-- ASSIGNMENT --
From the records below, set down exactly the lines starting with the line that contains "Air Leakage Testing (413, 1034)" and going on through the line that contains "GNI and Habitat for Humanity (630, 2341)". Nothing else is wanted.

===== RECORDS FOR THIS EXERCISE

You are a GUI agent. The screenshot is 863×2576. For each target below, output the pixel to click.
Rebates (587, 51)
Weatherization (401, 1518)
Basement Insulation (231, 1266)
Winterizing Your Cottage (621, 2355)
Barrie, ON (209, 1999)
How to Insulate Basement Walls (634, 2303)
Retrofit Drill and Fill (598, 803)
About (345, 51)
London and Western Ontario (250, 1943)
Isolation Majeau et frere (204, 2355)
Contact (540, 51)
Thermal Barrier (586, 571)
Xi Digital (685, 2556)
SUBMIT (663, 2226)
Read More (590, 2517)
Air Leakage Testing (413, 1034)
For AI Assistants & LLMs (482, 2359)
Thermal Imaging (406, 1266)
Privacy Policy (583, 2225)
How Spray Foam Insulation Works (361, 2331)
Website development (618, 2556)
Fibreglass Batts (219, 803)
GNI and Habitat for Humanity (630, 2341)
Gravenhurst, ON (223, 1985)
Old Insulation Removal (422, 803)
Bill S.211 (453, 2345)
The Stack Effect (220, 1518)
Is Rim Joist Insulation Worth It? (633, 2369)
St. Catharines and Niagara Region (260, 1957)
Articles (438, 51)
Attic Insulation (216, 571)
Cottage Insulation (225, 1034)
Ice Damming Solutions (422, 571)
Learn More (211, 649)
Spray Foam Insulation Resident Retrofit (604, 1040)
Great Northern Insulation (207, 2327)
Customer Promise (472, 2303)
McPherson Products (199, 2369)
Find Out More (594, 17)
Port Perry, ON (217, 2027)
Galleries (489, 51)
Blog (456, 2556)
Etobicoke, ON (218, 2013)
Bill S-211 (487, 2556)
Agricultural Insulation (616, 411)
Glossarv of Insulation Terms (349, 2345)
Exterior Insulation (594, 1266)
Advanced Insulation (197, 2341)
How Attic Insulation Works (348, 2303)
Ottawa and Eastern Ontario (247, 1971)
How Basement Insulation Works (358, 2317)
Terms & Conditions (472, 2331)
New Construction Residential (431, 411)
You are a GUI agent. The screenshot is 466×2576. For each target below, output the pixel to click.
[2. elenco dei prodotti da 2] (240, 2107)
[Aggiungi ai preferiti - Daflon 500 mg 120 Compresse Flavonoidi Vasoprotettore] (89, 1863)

==========

-- REPLY TO THE TASK --
Air Leakage Testing (413, 1034)
For AI Assistants & LLMs (482, 2359)
Thermal Imaging (406, 1266)
Privacy Policy (583, 2225)
How Spray Foam Insulation Works (361, 2331)
Website development (618, 2556)
Fibreglass Batts (219, 803)
GNI and Habitat for Humanity (630, 2341)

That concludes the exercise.